Angin, jangan kauterbangkan ingatannya.
Ia bukan daun kering yang lepas dari
ranting hingga kau bisa menerbangkannya sesukamu.
Semilir
Angin menggoda ujung kerudung putihku. Kupejamkan mata, mencoba menikmatinya.
Waktu kecil, aku yang tinggal di desa, selalu protes pada ibu. Kenapa kita
tinggal di desa yang tidak ada pemandangan indahnya sama sekali? Kenapa kita
tidak tinggal di tempat yang ada pantainya? Di sana kita bisa berenang,
merasakan ombak, bermain pasir. Atau di daerah pegunungan? Di sana ada barisan
padi hijau seperti karpet, ada air terjun. Tidak seperti di sini yang tidak ada
apa-apa.
Dan saat
aku menghujani ibu dengan protes, ibu akan mengajakku ke lapangan di belakang
rumah. Mengajakku duduk berselonjor di bawah pohon rindang pinggir lapangan.
Menyuruhku memejamkan mata, menghirup udara dan merasakan semilir angin yang membelai
lembut. Kata ibu, cobalah nikmati udara desa kita yang sejuk dan masih bersih.

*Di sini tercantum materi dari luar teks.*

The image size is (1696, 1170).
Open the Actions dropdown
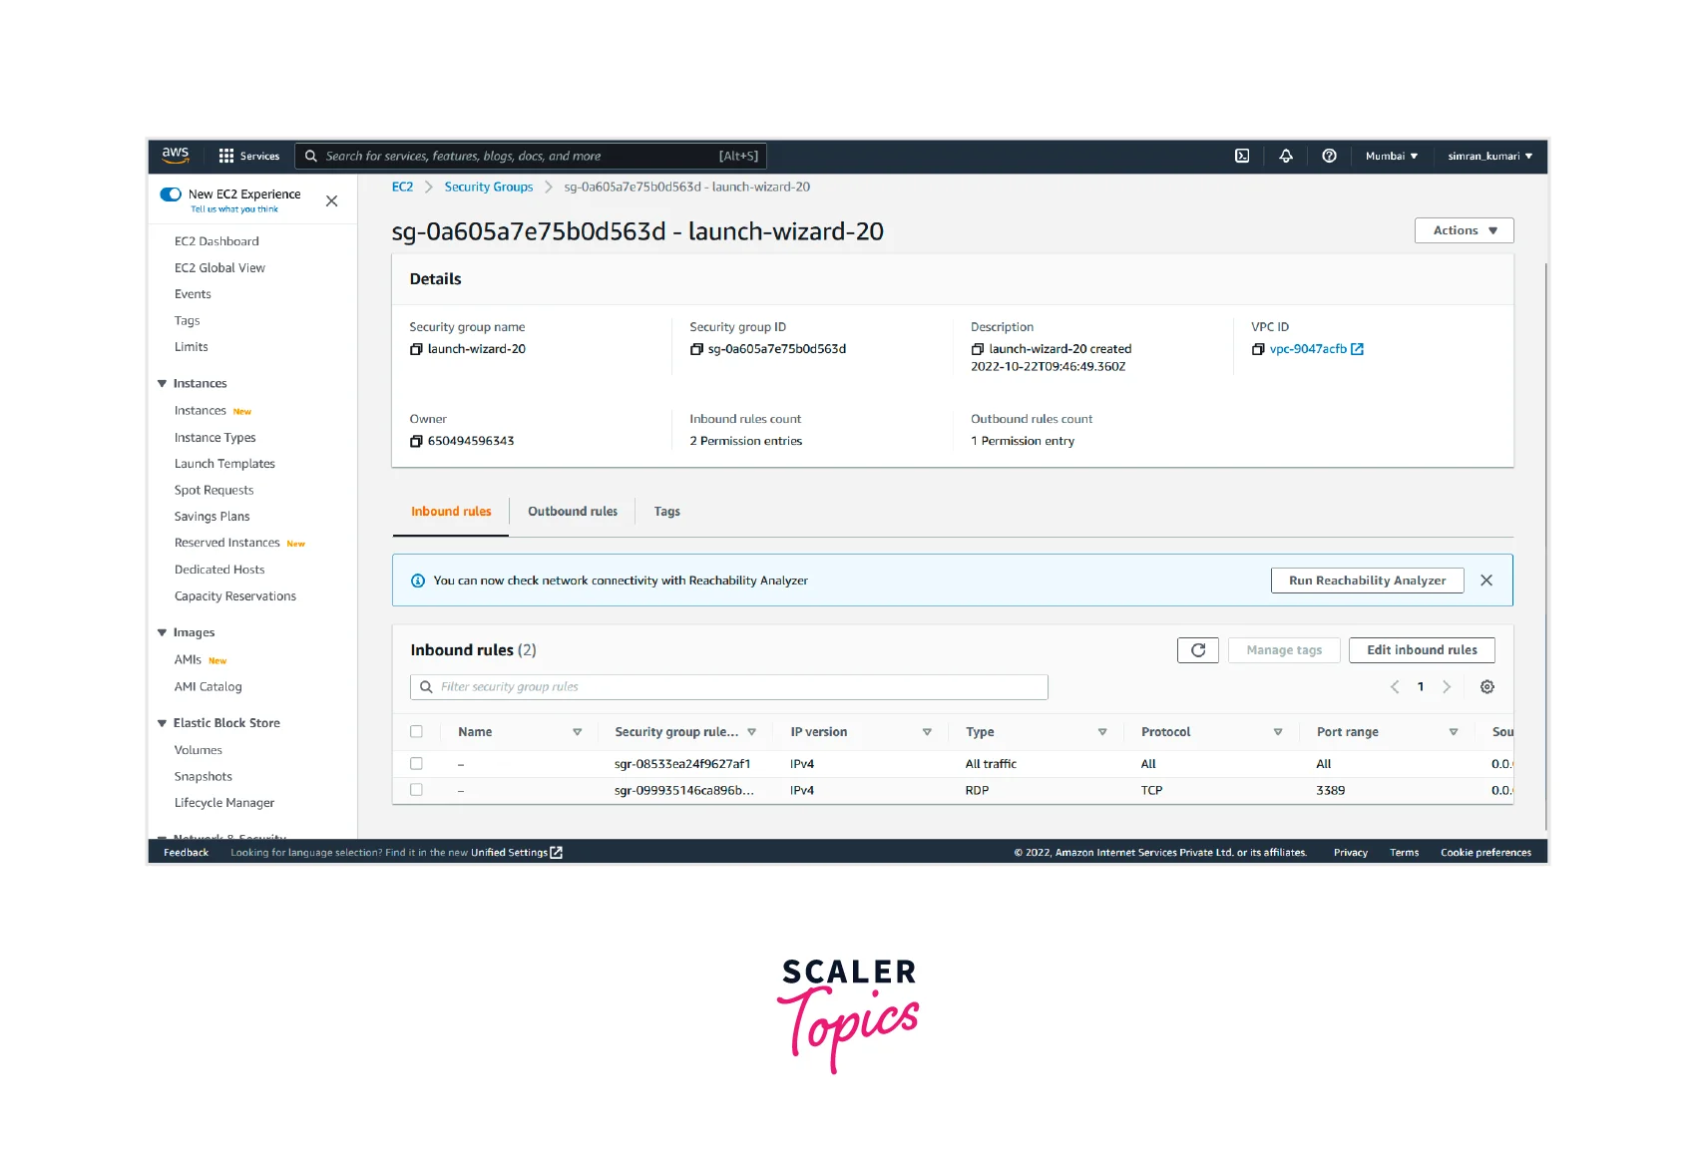[x=1464, y=230]
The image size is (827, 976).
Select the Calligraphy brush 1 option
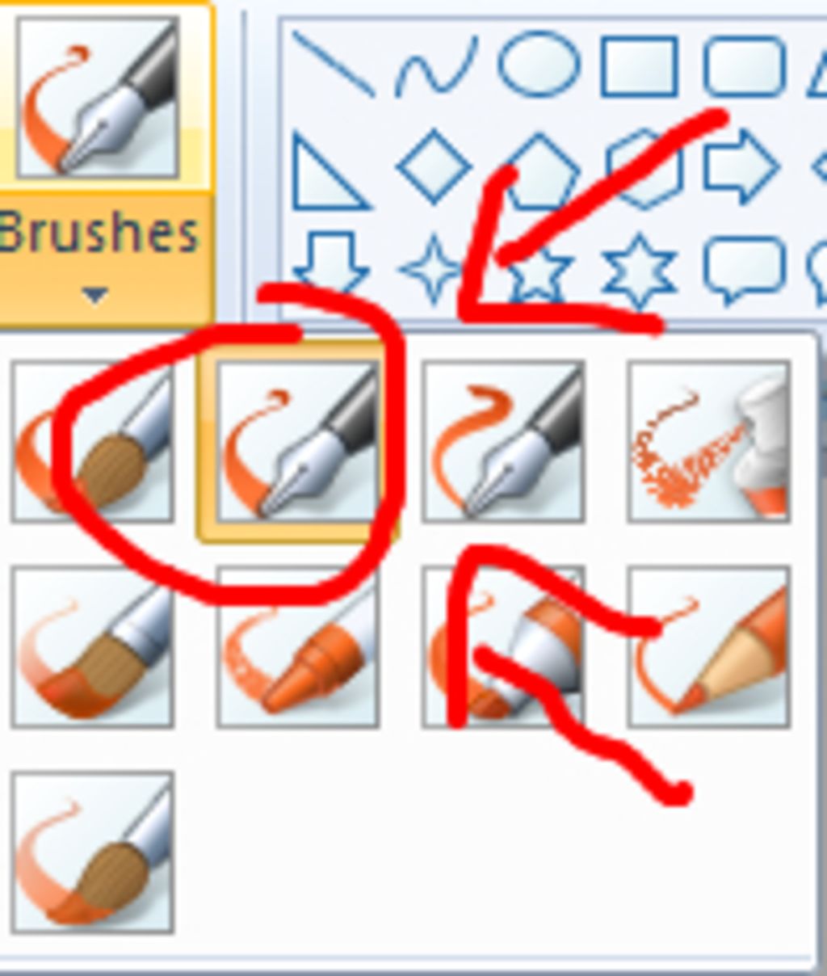pos(297,441)
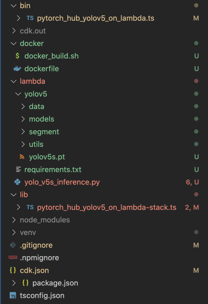This screenshot has width=208, height=304.
Task: Click the TypeScript icon next to pytorch_hub_yolov5_on_lambda.ts
Action: point(30,18)
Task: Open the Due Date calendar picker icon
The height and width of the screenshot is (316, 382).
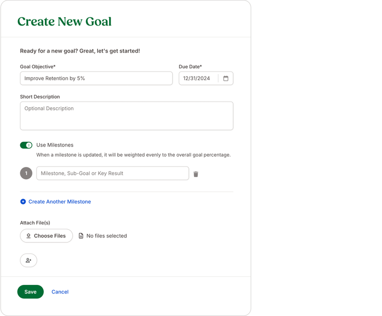Action: point(226,79)
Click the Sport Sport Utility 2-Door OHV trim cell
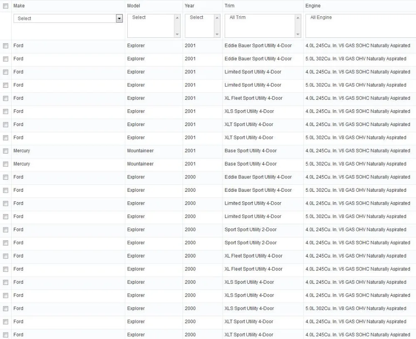This screenshot has height=339, width=416. 250,230
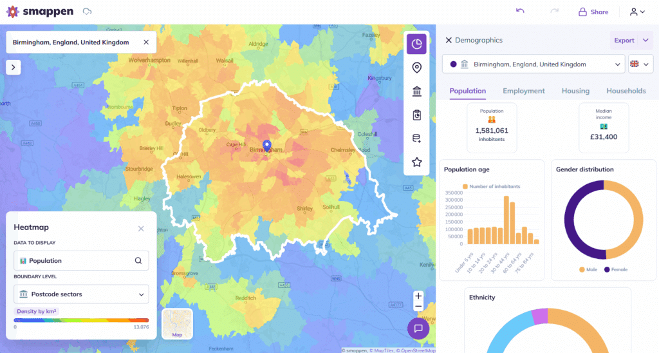659x353 pixels.
Task: Close the Heatmap panel
Action: click(141, 229)
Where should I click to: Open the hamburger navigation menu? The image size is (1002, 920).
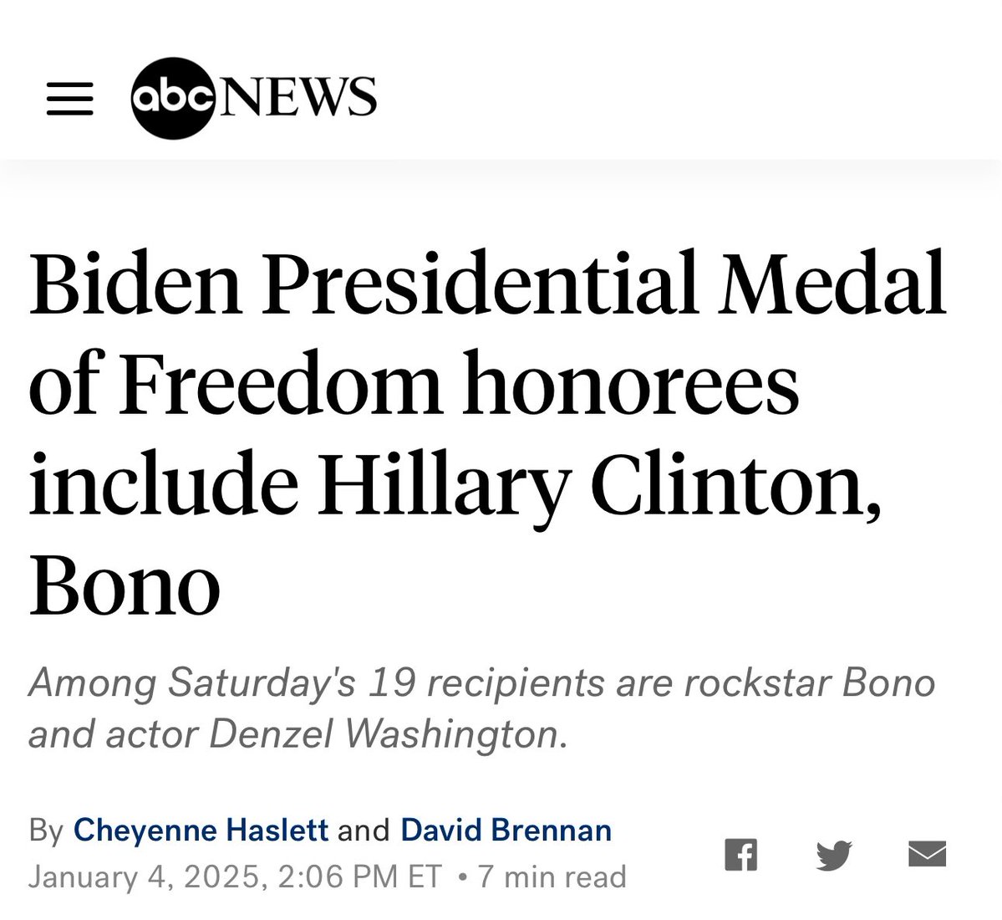click(69, 99)
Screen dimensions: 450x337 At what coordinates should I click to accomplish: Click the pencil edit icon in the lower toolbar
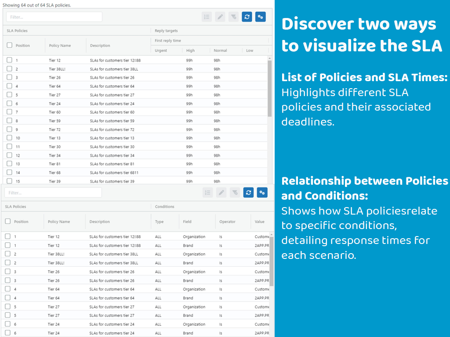click(x=221, y=192)
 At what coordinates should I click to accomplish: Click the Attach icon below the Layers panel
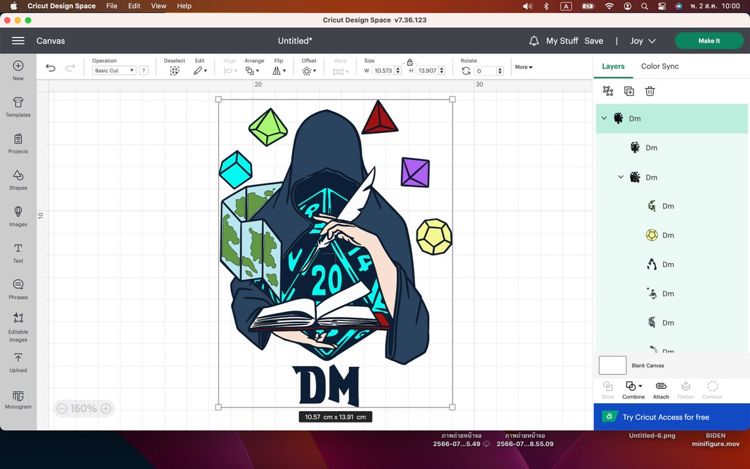tap(661, 389)
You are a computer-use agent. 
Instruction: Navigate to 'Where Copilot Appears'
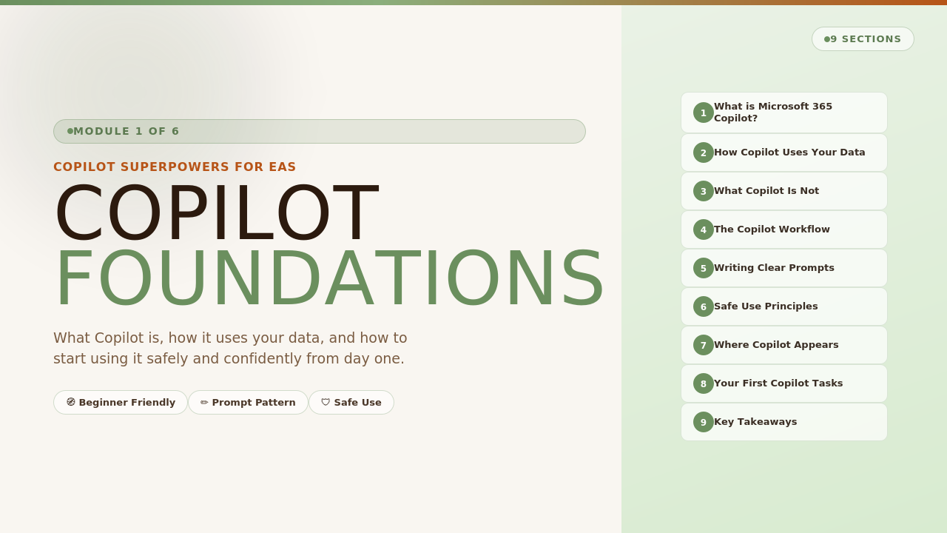776,345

Maka kita akan tahu bahwa di manapun kita, alam ini tetap indah. Dan kata ibu, syukuri
semua yang ada di hadapmu. Bersama syukur, angin akan menerbangkan rasa marah
dan gelisahmu. Dan akan menenangkan hatimu.
Sejak
saat itu, hingga kini aku duduk di bangku kelas 2 Madrasah Aliyah, menikmati
angin di lapangan belakang rumah sudah menjadi kebiasaan. Entah benar atau
tidak. Atau karena kata-kata ibu telah terekam di alam bawah sadarku. Saat aku
marah, gelisah atau dirundung masalah, menikmati semilir angin dan mengucap
syukur pada-Nya sudah menerbangkan separuh beban. Menenangkan hatiku. Dan angin
membawa cerita ....
***
“Bu.
Ibu,” panggilku pada ibu seraya terus mencari sosoknya. Di dapur, tidak ada. Di
kamar, tidak ada. Di belakang rumah pun tidak ada. “Ibu kemana?” tanyaku pada
diri sendiri sambil terus melangkah ke depan rumah.
Di rumah
kecil yang hanya ada dua kamar ini, aku tinggal besama Ibu dan Kakek. Siang
hari seperti ini, Kakek sedang ada di ladang, mengurus lahan orang yang dari
situlah kami bertiga dapat bertahan hidup. Tolong jangan bertanya tentang Ayah.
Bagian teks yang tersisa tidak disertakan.